Our cases with nonunion and toe deformity had a mean of 23.5% articular surface involvement leading to HVIP. Kim et al.11) reported that 13 of 16 cases with LHFPP (81.3%) showed HVIP. They did not clearly state the time from trauma to surgery but simply recommended operative treatment as soon as possible after the fracture occurs. This agrees with our belief that nonoperative treatment alone cannot heal the fracture.
The delay in surgical treatment made anatomical reduction difficult and necessitated the removal of surrounding soft tissues and grinding to expose cancellous bone or iliac bone graft to obtain stable bony union. Surgical challenges also include restoring joint surface congruity while minimizing trauma to the articular cartilage of the small fracture fragment. The soft tissues attached to the bone fragment interfered with anatomical reduction. It was necessary to remove the soft tissues from the bone fragment to check the orientation of the fragment and manipulate it. Additionally, it was often difficult to maintain fixation properly because the bone fragment was so small.

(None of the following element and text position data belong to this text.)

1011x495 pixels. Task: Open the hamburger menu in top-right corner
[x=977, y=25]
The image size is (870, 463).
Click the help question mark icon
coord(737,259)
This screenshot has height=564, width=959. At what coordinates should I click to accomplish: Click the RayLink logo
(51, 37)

Although other workers have used cannulated or headless screws for large-size fragments,11) we found it difficult to insert more than 2 or 3 small K-wires in small fragments we encountered. Moreover, if a K-wire is not inserted correctly the first time, the misplaced holes cause loosening of subsequent wire and prevent firm fixation. The small fragment size following debridement of surrounding soft tissues to expose cancellous bone in our late-diagnosed cases led us to prefer K-wires, rather than the screws, which other workers used in (more recent) acute cases.

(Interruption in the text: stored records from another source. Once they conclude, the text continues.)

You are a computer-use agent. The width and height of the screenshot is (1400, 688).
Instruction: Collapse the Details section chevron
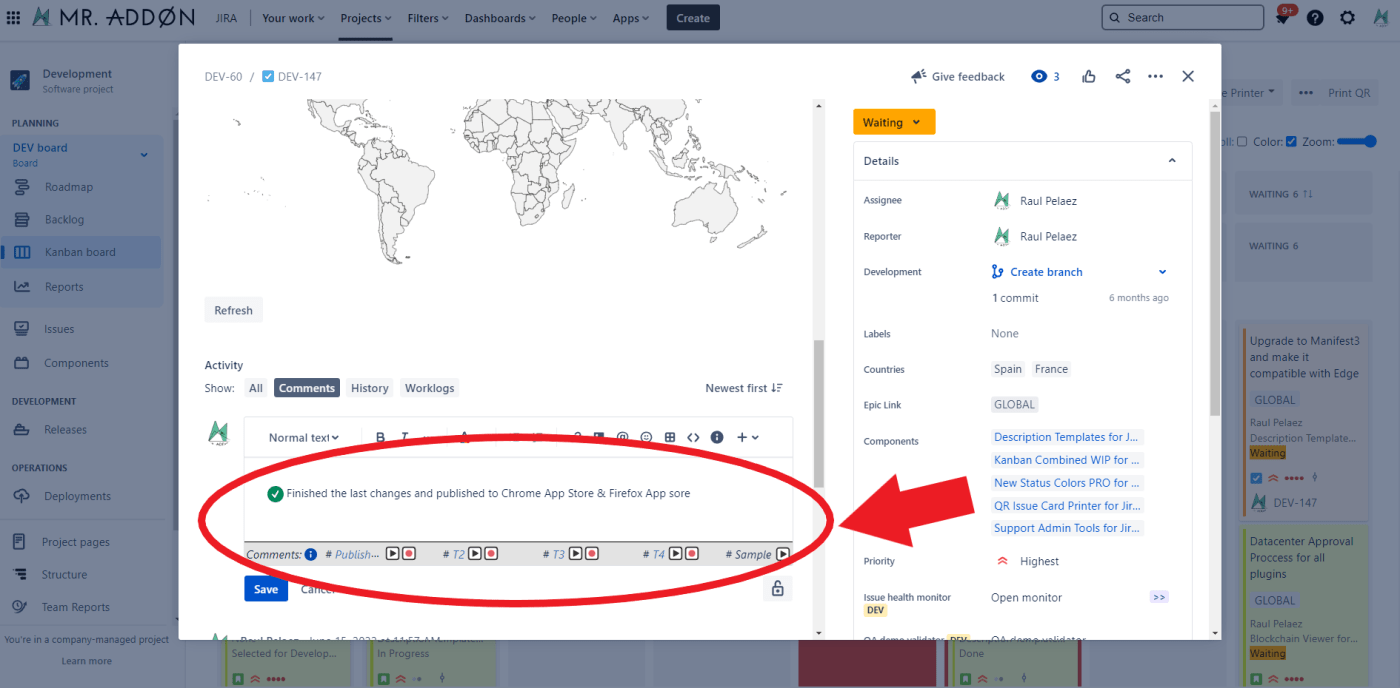pyautogui.click(x=1172, y=161)
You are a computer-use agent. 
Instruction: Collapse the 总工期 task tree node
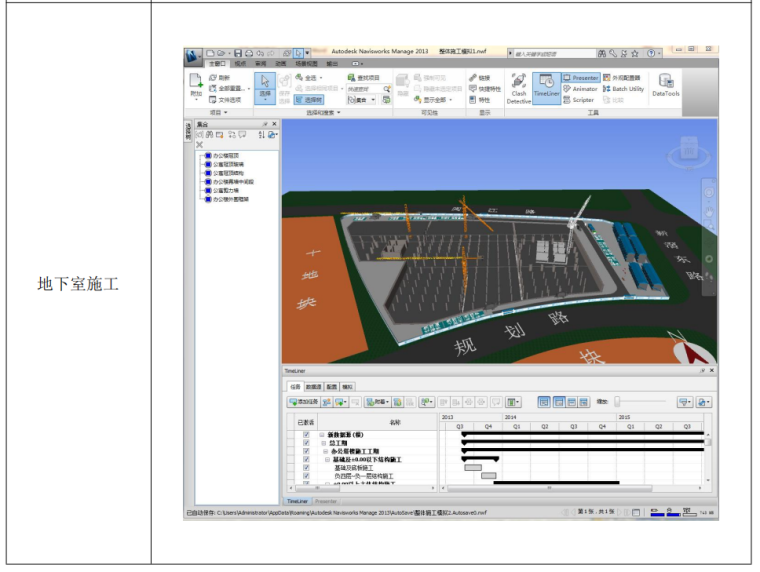[323, 442]
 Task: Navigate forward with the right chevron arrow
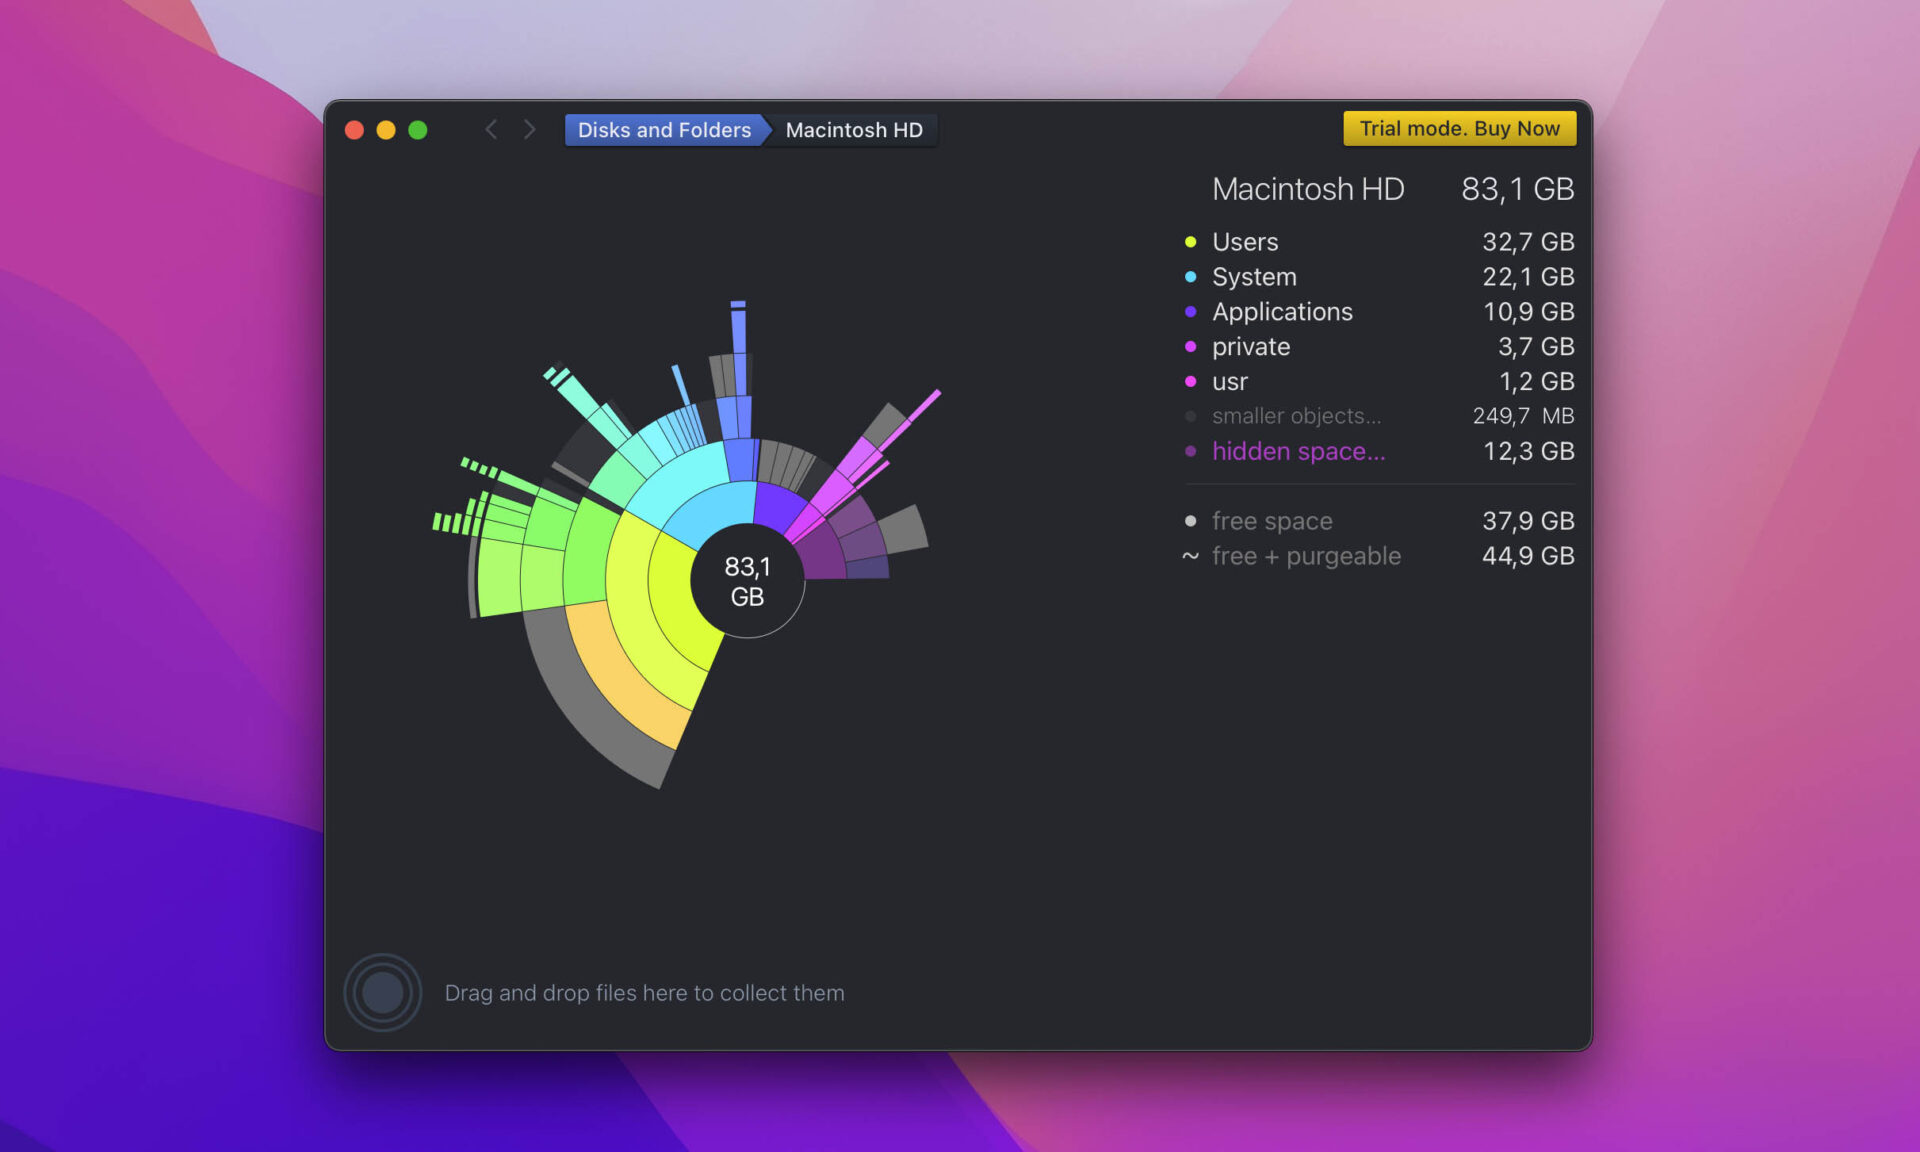(x=529, y=129)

For 4 of our patients, iliac bone graft was necessary to remedy a defect in the bony outline. Radiologic bone union was achieved in all cases within 3 months although it was not easy to identify due to the K-wires. Kim et al.11) reported 14 among 16 LHFPP had radiologic union 6 weeks after surgery.

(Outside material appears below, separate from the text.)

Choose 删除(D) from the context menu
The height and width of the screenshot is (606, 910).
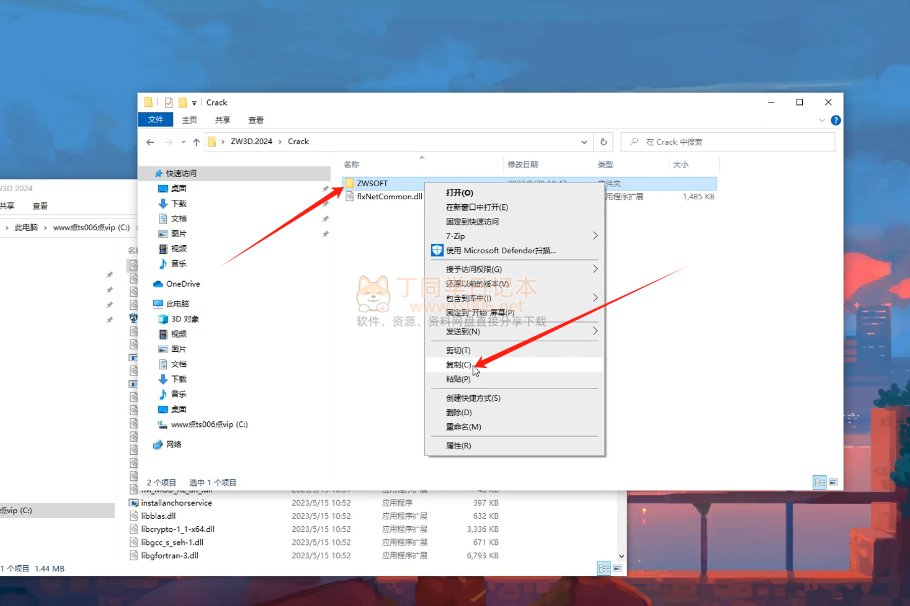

Our patients were treated surgically almost 3 years on average after the initial trauma, but were still satisfied with the functional and cosmetic results with no complications. Therefore, delayed treatment does not preclude patient satisfaction. However, if appropriate treatment is performed soon after the fracture occurs, anatomical reduction of the joint can be achieved, the surgery is easier, and unnecessary bone graft and additional osteotomy for remaining HVIP after fragment fixation can be avoided. Even when diagnosis is delayed, LHFPP can be successfully treated by open reduction and internal fixation. However, the surgery is much easier by prompt diagnosis.
ACKNOWLEDGEMENTS
This work was supported by Pusan National University Research Grant (2019-0631-003).
Footnotes
CONFLICT OF INTEREST: No potential conflict of interest relevant to this article was reported.